====== Record set
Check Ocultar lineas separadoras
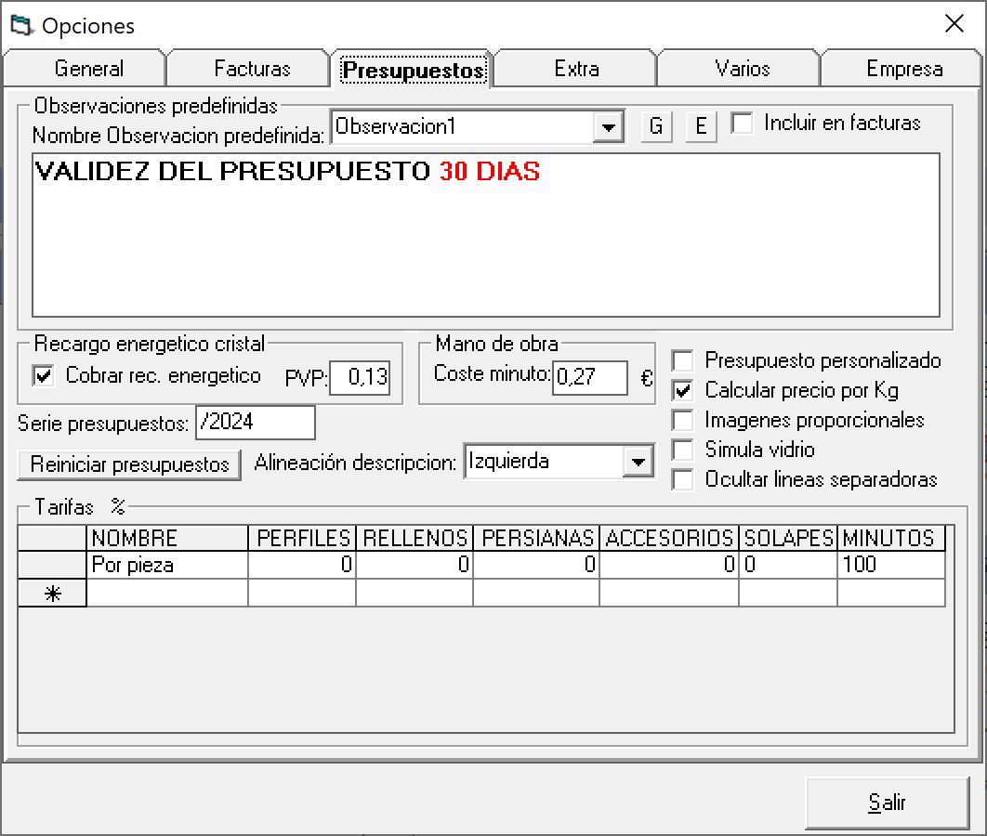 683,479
============
====== Record set
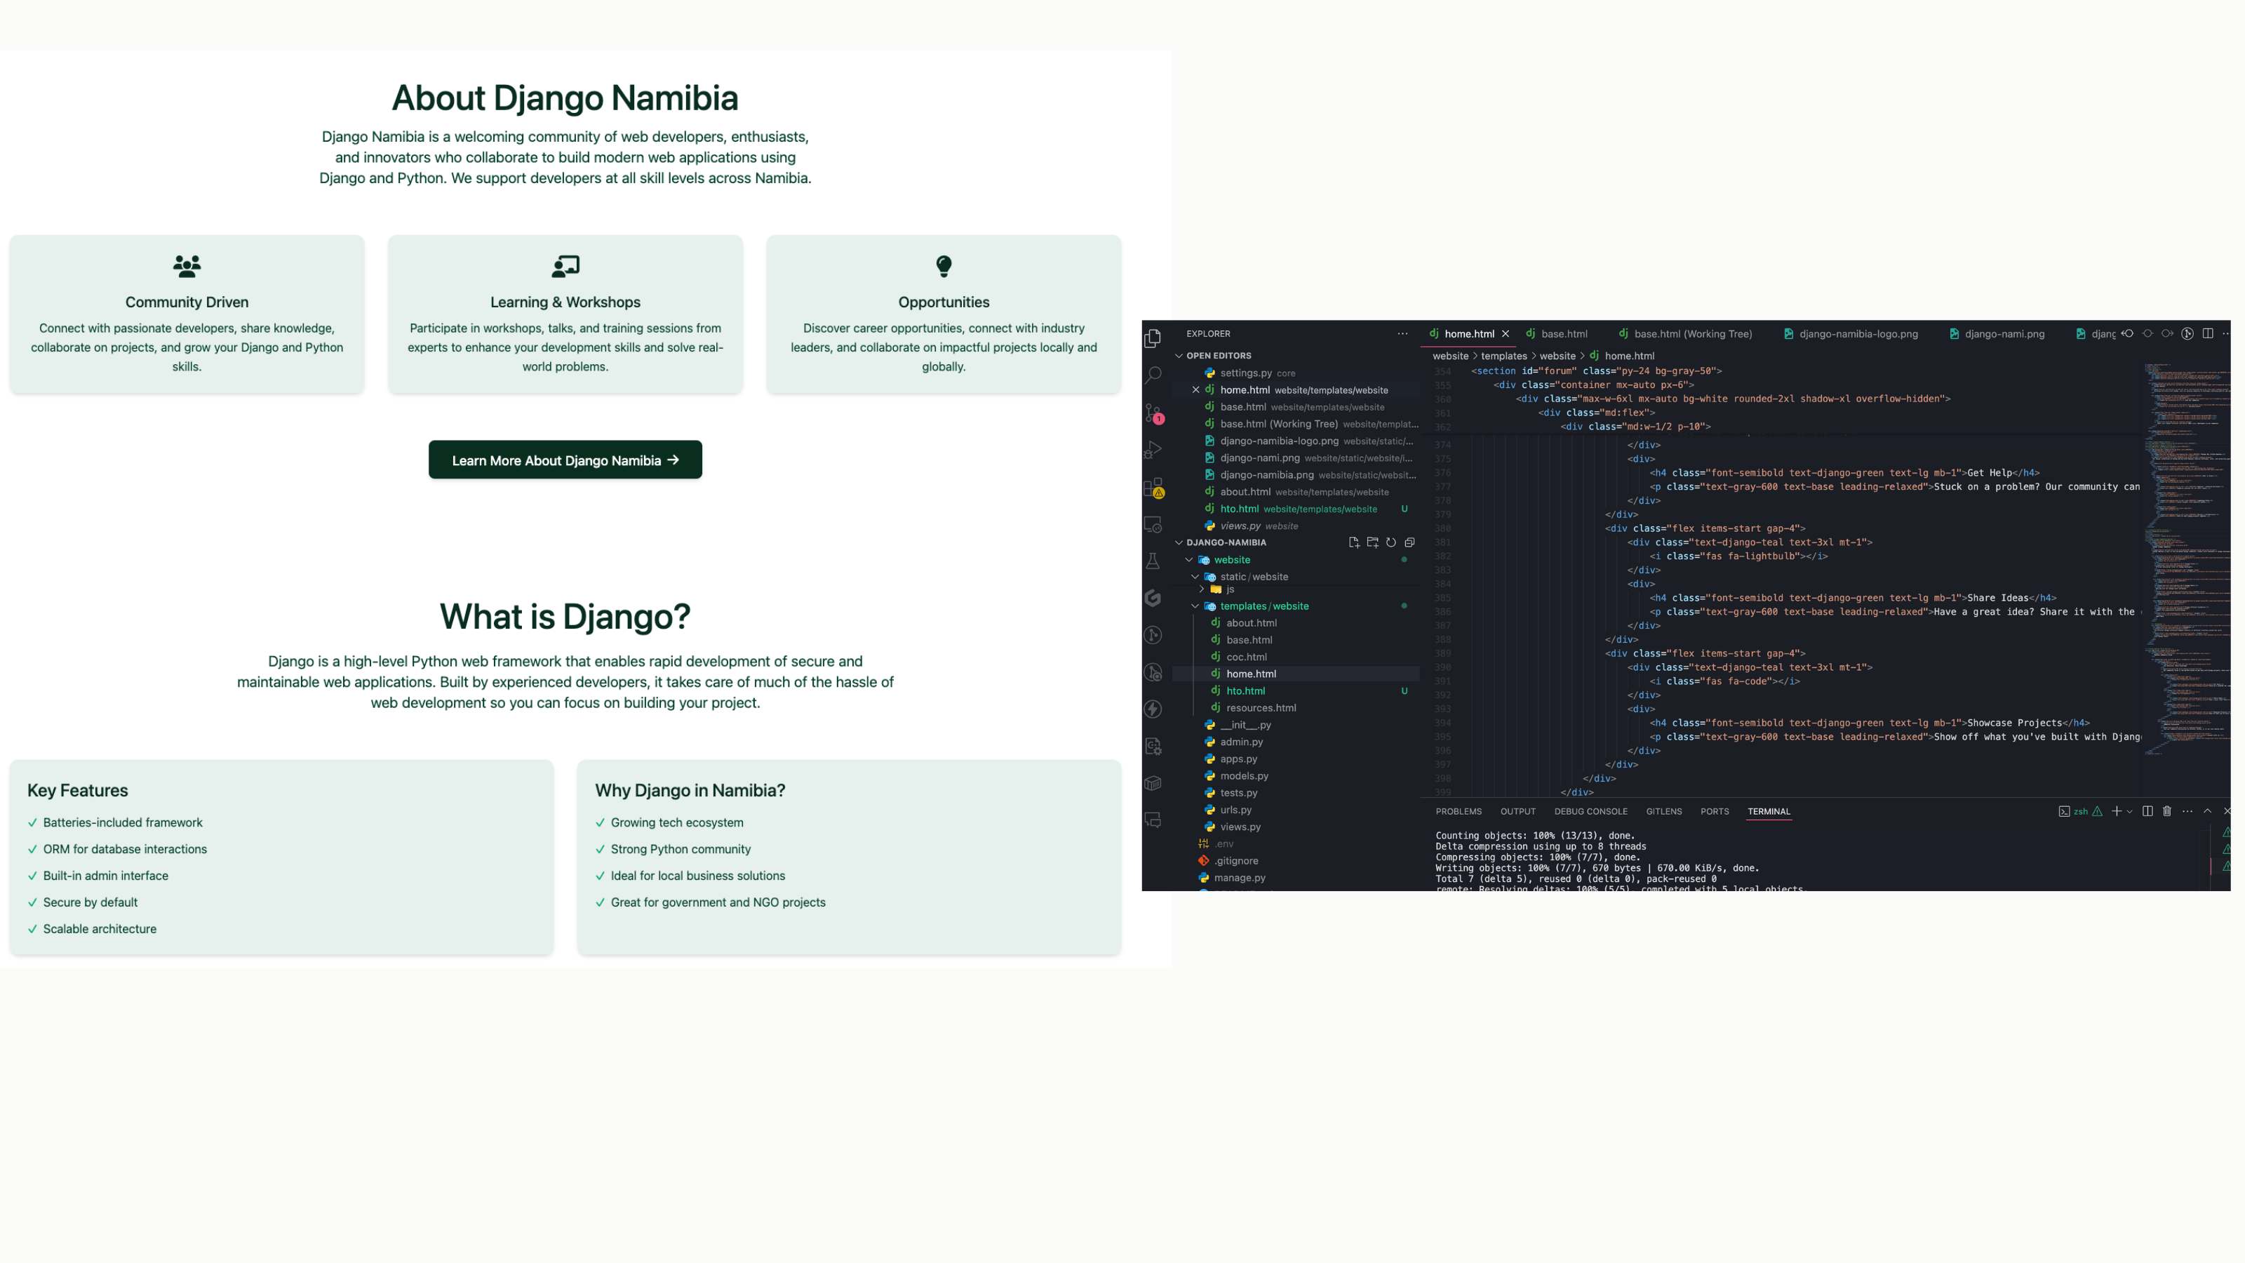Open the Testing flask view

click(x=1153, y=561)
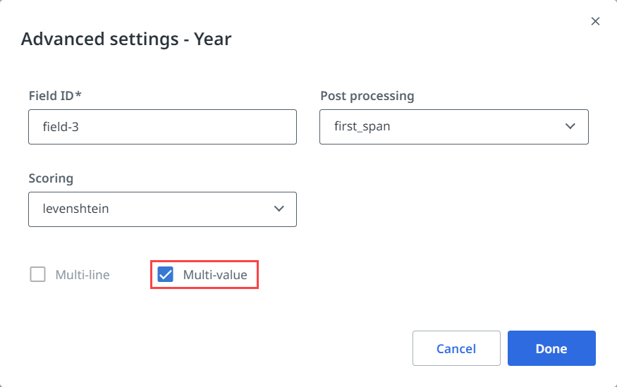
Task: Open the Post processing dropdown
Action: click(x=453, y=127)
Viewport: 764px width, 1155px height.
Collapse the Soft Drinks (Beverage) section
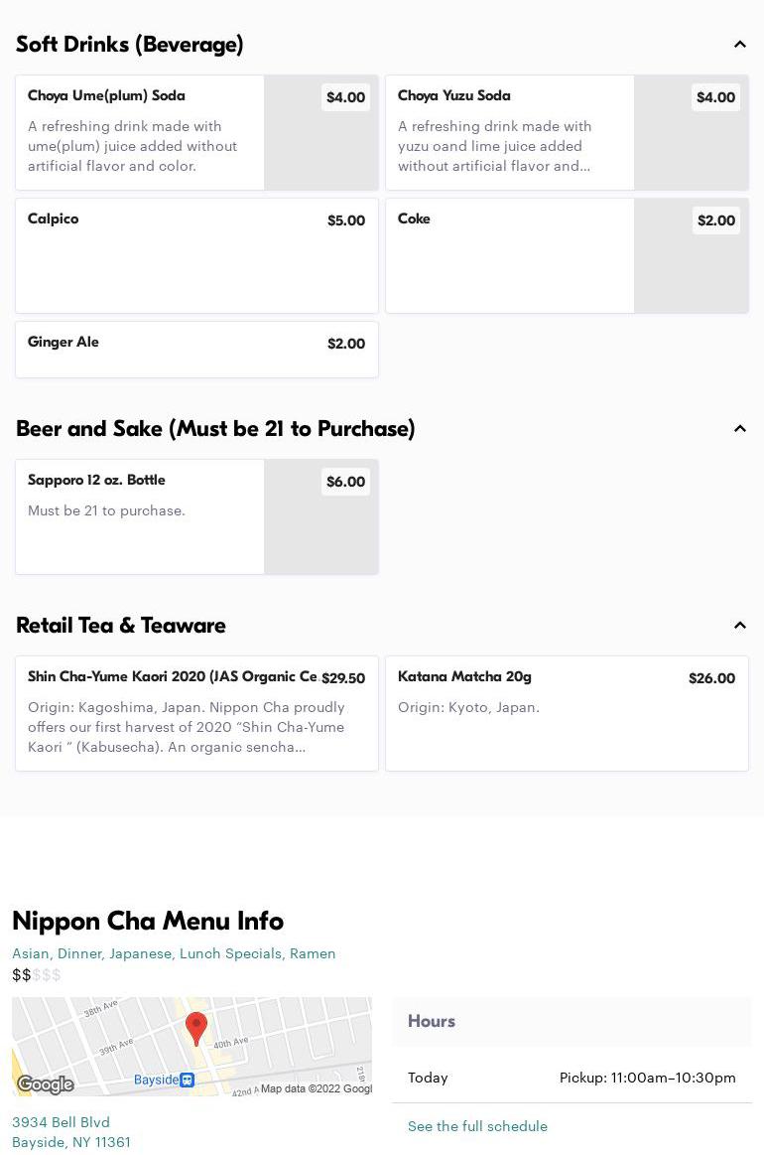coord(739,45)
============
→ Exercise goal
Quote the lines from the line containing "Open the Testing flask view" up to and including the line containing "coord(739,45)", omitting the pictures.

→ Result for this task
Open the Testing flask view

click(x=1153, y=561)
Task: Open the Post processing dropdown
Action: click(x=453, y=127)
Viewport: 764px width, 1155px height.
Collapse the Soft Drinks (Beverage) section
coord(739,45)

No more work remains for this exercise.